When Stefanie Mach was running for the state House of Representatives last year, she did what most candidates do: She knocked on doors.
It was no big deal to her, she says, but you can imagine the surprise of those who answered the door. There, asking for votes, was a burn victim whose right arm is missing and whose face is reconstructed and scarred.
It can take people time to get used to speaking with Mach face to face, but she brushes that aside.
"I'm fine with it. It's other people who are having to get used to it," she said. "My appearance is not my being. I'm much more than that."
It went without much notice in November when Mach, 32, won a seat in the House. And yet, I can't help but view it as remarkable because - there's no polite way to say this - severe burns leave people's bodies devastated in a way that can repel others.
Voters either didn't know or didn't care.
"The fact that her district was able to look past her physical disability and see that she can serve them in a meaningful way shows how far we've come," said Peri Jude Radecic, executive director of the Arizona Center for Disability Law.
The voters' choice doesn't seem as notable to Mach herself.
"Disability is not a term I relate to. There are many people who are much worse off than I am," she said.
Mach was one of two Democrats in a new district that leaned Democratic - the new LD10, on Tucson's east side. She and incumbent Bruce Wheeler beat the two GOP candidates, incumbent Ted Vogt and newcomer Todd Clodfelter.
I saw two debates in that race, and, while Mach wasn't up to date on some issues, she certainly held her own intellectually.
Vogt attributed Mach's narrow victory over him to the Democrats' registration advantage - they had 37 percent of the district's voters to 33 percent for the GOP. Her disability didn't hurt Mach - and may have helped, he said.
"I think her story of personal perseverance was very compelling," he said.
That is probably the most impressive aspect of Mach's victory. While the voters may have been mature in overlooking her disability, that didn't take courage.
Mach's decision to run did.
Stefanie Mach was 17 in June 1997 when she attended a high school graduation party near her home in Antigo, Wis., a town about 90 miles northwest of Green Bay. She and a 19-year-old male friend drove off.
Mach says she hadn't drunk alcohol at the party, but she still doesn't know whether it was she or he who was driving - her memories end earlier in the evening. The car went off the road and hit an electric pole. It was a minor crash, and both of them were able to walk away, but they touched a downed electric line, killing Mach's friend and leaving her in extremely critical condition.
She was in a drug-induced coma for more than two months at the University of Wisconsin Medical Center in Madison and underwent numerous surgeries. When she was discharged, her mother, Sharon, told me, "she was the worst burn patient (there) ever to survive."
We who haven't suffered such burns can only imagine the pain she endured. Mach says she learned that when the body feels too much pain, it blocks out the feeling altogether.
Even overcoming the physical pain leaves the social and emotional obstacles. How do you face the world after you've been transformed this way?
Mach says her experience as an Air Force child helped. She'd been forced to adapt to new homes in six states or countries during her childhood. It also helped to have a very supportive network of friends and family.

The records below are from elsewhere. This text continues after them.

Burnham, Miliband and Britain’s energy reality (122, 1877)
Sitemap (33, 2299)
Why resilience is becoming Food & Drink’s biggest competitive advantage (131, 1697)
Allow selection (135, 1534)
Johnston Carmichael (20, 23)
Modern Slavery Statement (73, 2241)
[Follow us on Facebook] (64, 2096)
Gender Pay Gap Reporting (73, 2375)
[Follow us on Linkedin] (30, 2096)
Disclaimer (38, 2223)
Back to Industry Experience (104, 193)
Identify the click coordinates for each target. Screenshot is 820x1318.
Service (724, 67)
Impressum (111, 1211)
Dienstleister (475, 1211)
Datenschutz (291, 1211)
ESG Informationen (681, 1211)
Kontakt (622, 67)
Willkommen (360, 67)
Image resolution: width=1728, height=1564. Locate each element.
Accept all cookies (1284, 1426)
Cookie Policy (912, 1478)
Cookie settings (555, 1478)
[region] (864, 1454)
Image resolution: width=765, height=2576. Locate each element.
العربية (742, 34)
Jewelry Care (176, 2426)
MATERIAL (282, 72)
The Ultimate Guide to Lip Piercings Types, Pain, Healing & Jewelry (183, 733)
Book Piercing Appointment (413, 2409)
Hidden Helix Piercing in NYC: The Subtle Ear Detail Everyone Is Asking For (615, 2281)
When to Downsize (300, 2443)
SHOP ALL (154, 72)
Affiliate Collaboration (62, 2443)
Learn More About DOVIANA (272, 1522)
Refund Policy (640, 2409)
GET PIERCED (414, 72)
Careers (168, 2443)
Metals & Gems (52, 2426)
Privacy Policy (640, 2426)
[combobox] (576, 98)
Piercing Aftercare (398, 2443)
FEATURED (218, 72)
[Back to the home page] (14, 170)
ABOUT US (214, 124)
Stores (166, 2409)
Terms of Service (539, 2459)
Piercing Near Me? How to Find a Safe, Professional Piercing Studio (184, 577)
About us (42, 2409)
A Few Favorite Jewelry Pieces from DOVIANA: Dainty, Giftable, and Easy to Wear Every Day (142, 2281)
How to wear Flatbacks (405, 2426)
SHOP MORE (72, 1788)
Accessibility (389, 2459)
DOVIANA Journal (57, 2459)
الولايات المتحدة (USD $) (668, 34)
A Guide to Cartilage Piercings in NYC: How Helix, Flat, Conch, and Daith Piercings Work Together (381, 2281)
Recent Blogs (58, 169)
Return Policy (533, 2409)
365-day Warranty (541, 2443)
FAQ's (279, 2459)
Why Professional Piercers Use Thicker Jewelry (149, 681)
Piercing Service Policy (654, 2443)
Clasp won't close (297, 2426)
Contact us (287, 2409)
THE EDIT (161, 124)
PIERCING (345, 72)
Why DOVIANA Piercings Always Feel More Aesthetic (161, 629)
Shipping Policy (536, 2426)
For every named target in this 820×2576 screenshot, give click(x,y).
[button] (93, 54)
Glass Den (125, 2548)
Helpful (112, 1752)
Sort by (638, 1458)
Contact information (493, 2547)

They continued supporting her as she went off to college at nearby Stevens Point, Wis., studying abroad in France and Spain during those years. Then she was off to other adventures as an Americorps volunteer and Brown University graduate student.
In her mid-20s, Mach also came to Arizona as an adviser in Anytown, Arizona. The program teaches leadership and discrimination prevention to youths.
That introduced her to Tucson, and she moved here on Jan. 1, 2009. It was the kind of place she wanted to live - midsize with an interesting social mix and cultural life, and in a beautiful setting, too.
She and business partner Dustin Cox started a consulting firm, CM Concordia, that serves political causes and nonprofit groups.
By the time she got to Tucson, Mach had built and retained her confidence by working at it day by day, she said.
"You decide whether you're willing to risk humiliation. You decide whether you're willing to risk failure in order to achieve a possibly greater success."